# how to understand statistics.

*this is a study guide that was created from lecture videos and is used to help you gain an understanding of how to understand statistics.

## How to Understand Statistics: Part 1

Statistics- quantify uncertainty, discern biases

*Is my data set good? *

Data needs to be organized, should be good quality data

Secondary data- collected by others

Primary data- collected by you in a natural environment

How was the data collected and are there flaws in the data?

Organized Data- provides service and convenience, enables good decision making, persuades, saves time and money

*The middle of the data: means and medians*

A data set is a collection of values.

Knowing the center of the data (which is the average/mean) gives you a better balance.

Mean (Average)- sum of all data points divided by the total number of observations.

Median- the midpoint of the data with equal number of data points above and below

Medians for data sets with even numbers of data points- take the average of the two middle points/numbers

Weighted mean- the categories and the weights of each category are important with weighted means. How were the categories and weight chosen? A weighted mean is arbitrary.

The mode- the data point that is most prevalent in the data set. The data/number that appears the most often. The mode represents the most likely outcome in a data set. The mode does not have a minimum frequency. Use the mode, with the mean and the median.

The range- the difference between the largest and smallest value in a data set. Use a histogram chart. Range is not always indicative as one number can change it.

Standard deviation- sort of the average distance from the mean. It explains if numbers/data points are similar to each other. It is the average squared distance from the mean.

*How many standard deviations?*

ST can be used to evaluate individual data points.

*Outliers*

A data point that is an abnormal distance from other values in a data set. Tables and charts or standard deviation can determine outliers. Do not just throw outlier data sets away. Use as an opportunity. Questions to ask: Is this really an outlier? How did this happen? What can be learned? What needs to change?

*Z-score: Measuring by using standard deviations*

Used how to find how many standard deviations our data points lie from the mean. You need the data point, mean and standard deviation to get z-score. A z-score of 2.11, means a data point is 2.11 standard deviations away from the mean.You can also have a negative mean.

*Empirical rule / Three Sigma Rule *

Sigma means Standard Deviation. Empirical rule is useful to understand the distribution of data points in data sets. It works for symmetrically distributed data. Symmetrically distributed data follows a pattern whereby most data points fall within 3 standard deviations of the mean.

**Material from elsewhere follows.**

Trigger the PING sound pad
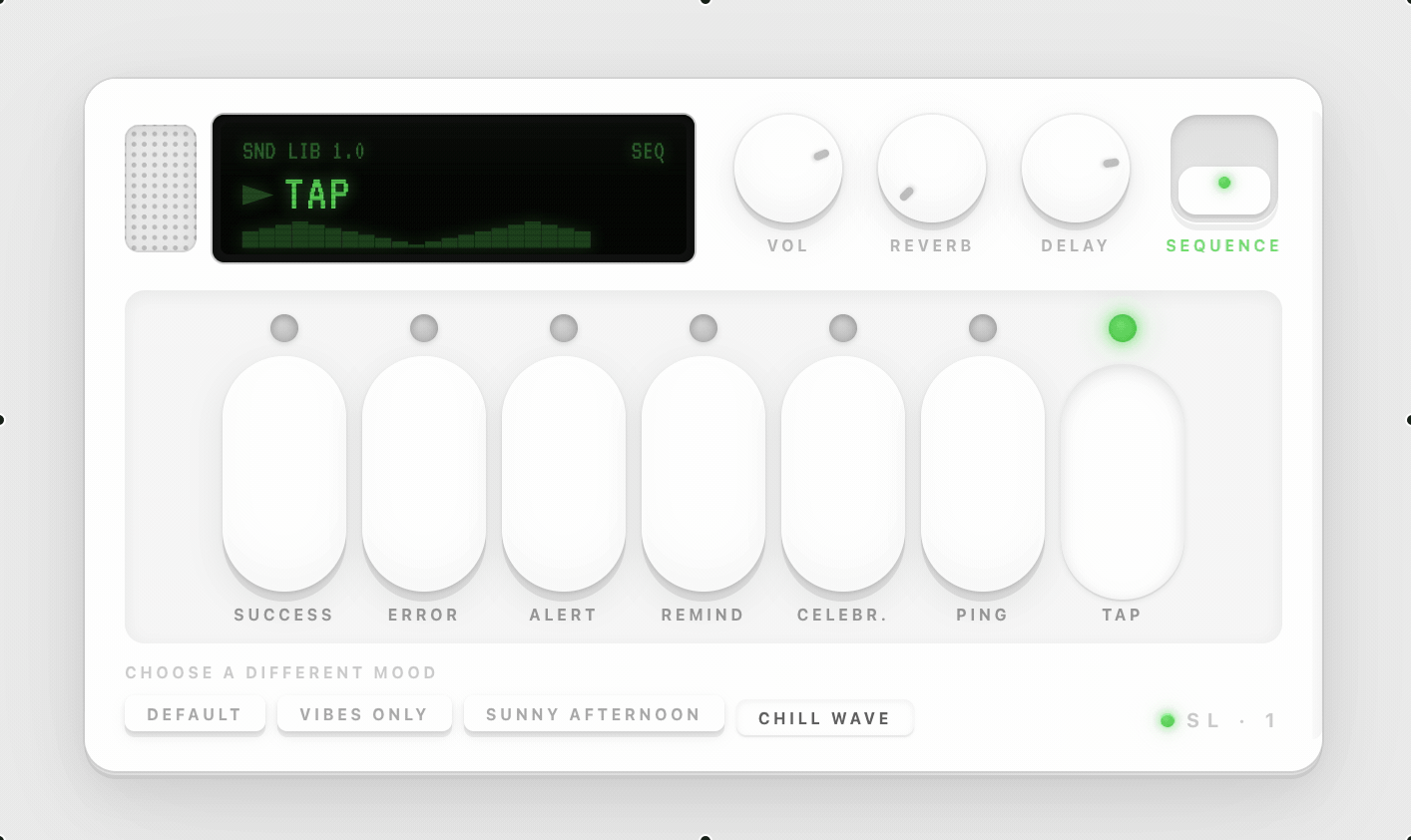point(983,474)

68% of data points fall within 1 StDev from the mean

95% of data points are within 2 StDev from the mean

99.7% of data points are within 3 StDev from the mean

It only works with a well centered, symmetrical bell shaped curve. If a data point is above a 3.0 z-score, you can typically be confident that it is an outlier.

*Calculating percentiles*

*100th percentile is not possible, a 99 percentile or the top 1% percent is the highest.

*Defining probability*

The likelihood that some event will occur. It is the desired outcome divided by all possible outcomes. Probability is easiest when you are able to quantify all of the possible outcomes.

*Examples of probability*

Total probability of a sample space- the sum of probabilities of all possible outcomes must add up to 100%. The highest probability for any scenario is 100% and the lowest probability for any scenario is 0%.

*Types of probability*

Classical probability- example is a coin flip. There are two outcomes that are equally likely. It works well when you know all possible outcomes and the outcomes are equally likely to occur.

When not everything is fair and equal then use, Empirical probability- when there are many variables and different situations, then use empirical probability. Use when you have reliable data to assist you.

Subjective probability- when you do not have any reliable data. It is typically an opinion based probability.

*Multiple Event Probability*

Probability of two events- use addition rule. You need to know the amount of scenarios to predict.

*Explanation of conditional probability if X happens, then.. *

Conditional probability- the probability of an event, given that another has already occurred. Probability trees can help visualize.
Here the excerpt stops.